Zwei Fallstricke muss man sauber einpreisen. Zum einen issuen moderne CDN-Anbieter Zertifikate für Kundendomains über ihre eigenen Intermediates, Cloudflare oder Fastly sind hier typische Quellen. Wer das nicht vorher whitelistet, produziert Alarmmuedigkeit. Zum anderen liefert Let's Encrypt sechs- bis achtstellige Zertifikatszahlen pro Tag; ein Filter auf exakt die eigenen Host-Patterns plus explizite Ausschlussregeln für erwartete Subdomains ist zwingend.

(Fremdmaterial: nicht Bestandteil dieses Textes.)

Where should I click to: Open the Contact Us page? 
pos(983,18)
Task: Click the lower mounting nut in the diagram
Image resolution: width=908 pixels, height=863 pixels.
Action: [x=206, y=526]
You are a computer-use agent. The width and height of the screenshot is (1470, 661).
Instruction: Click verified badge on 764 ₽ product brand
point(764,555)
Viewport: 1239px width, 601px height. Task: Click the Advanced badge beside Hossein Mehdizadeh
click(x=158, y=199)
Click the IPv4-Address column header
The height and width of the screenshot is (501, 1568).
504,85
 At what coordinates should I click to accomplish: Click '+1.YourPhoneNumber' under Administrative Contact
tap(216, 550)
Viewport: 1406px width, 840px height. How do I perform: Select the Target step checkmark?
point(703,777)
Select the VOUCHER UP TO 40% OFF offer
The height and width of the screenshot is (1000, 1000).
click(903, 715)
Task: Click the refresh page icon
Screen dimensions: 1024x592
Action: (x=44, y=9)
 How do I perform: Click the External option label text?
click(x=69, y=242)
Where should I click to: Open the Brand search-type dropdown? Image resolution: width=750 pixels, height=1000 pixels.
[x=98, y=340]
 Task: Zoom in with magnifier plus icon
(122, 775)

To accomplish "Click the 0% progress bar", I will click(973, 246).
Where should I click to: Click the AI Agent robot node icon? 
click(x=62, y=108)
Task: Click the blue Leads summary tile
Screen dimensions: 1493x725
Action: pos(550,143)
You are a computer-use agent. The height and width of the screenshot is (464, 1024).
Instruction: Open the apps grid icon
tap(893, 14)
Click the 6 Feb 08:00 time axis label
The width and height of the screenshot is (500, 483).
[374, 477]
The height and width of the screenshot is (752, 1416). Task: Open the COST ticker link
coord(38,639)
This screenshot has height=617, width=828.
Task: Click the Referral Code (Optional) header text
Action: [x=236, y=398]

Als komplementaere Kontrolle gehoert RFC 8659 dazu. Ein CAA-DNS-Record schraenkt vorab ein, welche CAs überhaupt für eine Domain ausstellen duerfen. CAA verhindert die Ausstellung, CT macht sie sichtbar, falls ein Angreifer die CAA-Pruefung umgeht oder eine CA sie missachtet. Beide Kontrollen ergänzen sich, sie ersetzen sich nicht.

Abgelehnte Alternativen

HTTP Public Key Pinning (HPKP) war der erste Versuch, die CA-Pluralitaet einzudaemmen. Es hat sich als zu fragil erwiesen, weil Fehlkonfigurationen ganze Sites unerreichbar machten. Chrome hat HPKP 2018 entfernt. DANE über TLSA-Records ist technisch elegant, scheitert aber am geringen DNSSEC-Rollout und daran, dass kein Major-Browser es für Web-PKI durchsetzt. Rein internes CA-Inventar per Spreadsheet skaliert in Konzernen mit dutzenden Tochtermarken nicht und erwischt Schatten-IT gar nicht.

Wie Dernium hier hilft

Dernium Watch wird als eigenstaendiges Produkt unter watch.dernium.de entwickelt und buendelt drei Signalquellen: Live-Abonnement auf die Chrome- und Apple-anerkannten CT-Logs, CAA-Record-Checks pro überwachter Domain sowie eine Homoglyph- und Typosquat-Expansion, die aus der eigenen Markenliste automatisch Suchmuster ableitet. Heute steht die Plattformbasis, produktiv ist der CT-Stream-Consumer mit Host-Pattern-Filter noch nicht; CAA-Monitoring und Homoglyph-Detektion sind geplante Teilprojekte, keine Features von morgen. Den aktuellen Stand halten wir auf der Produktseite transparent nach.

Offene Punkte

Die Chrome-Policy entwickelt sich weiter; insbesondere ist ab Mai 2026 mit Chrome 148 der Wegfall OCSP-gelieferter SCTs geplant. Wer eigene interne PKIs betreibt und CT dort einziehen will, sollte Log-Betrieb und Datenschutz (CT-Logs sind öffentlich und enthalten Hostnamen) separat bewerten. Ein Eigenbetrieb eines CT-Logs für den Webhandshake lohnt sich für Nicht-CAs praktisch nie.

Redaktioneller Hinweis

Die Inhalte dieses TechTalks wurden nach bestem Wissen und Gewissen erstellt und aufwendig recherchiert. Sie stellen grundsätzlich nur den Stand zum Zeitpunkt der redaktionellen Veröffentlichung dar. Sollte es wichtige Änderungen geben, verlinken wir kurze Aktualisierungsartikel zumeist direkt aus den Bezugsartikeln heraus; für ein vollständiges Bild sollten dann alle zusammengehörigen Artikel gelesen werden.

Wir bitten von konkreten Anfragen zu unseren Artikeln abzusehen (Ausnahme: Hinweise auf Fehler, die korrigiert werden sollten), da wir zu den hier aufgegriffenen Themen keine Beratungsleistungen anbieten können, insbesondere keine juristischen. Inwiefern Dernium Produkte in den hier beschriebenen Kontexten helfen können, ist in den Artikeln jeweils kurz umrissen, aber typischerweise nicht der Fokus dieser allgemeinen Informationsartikel.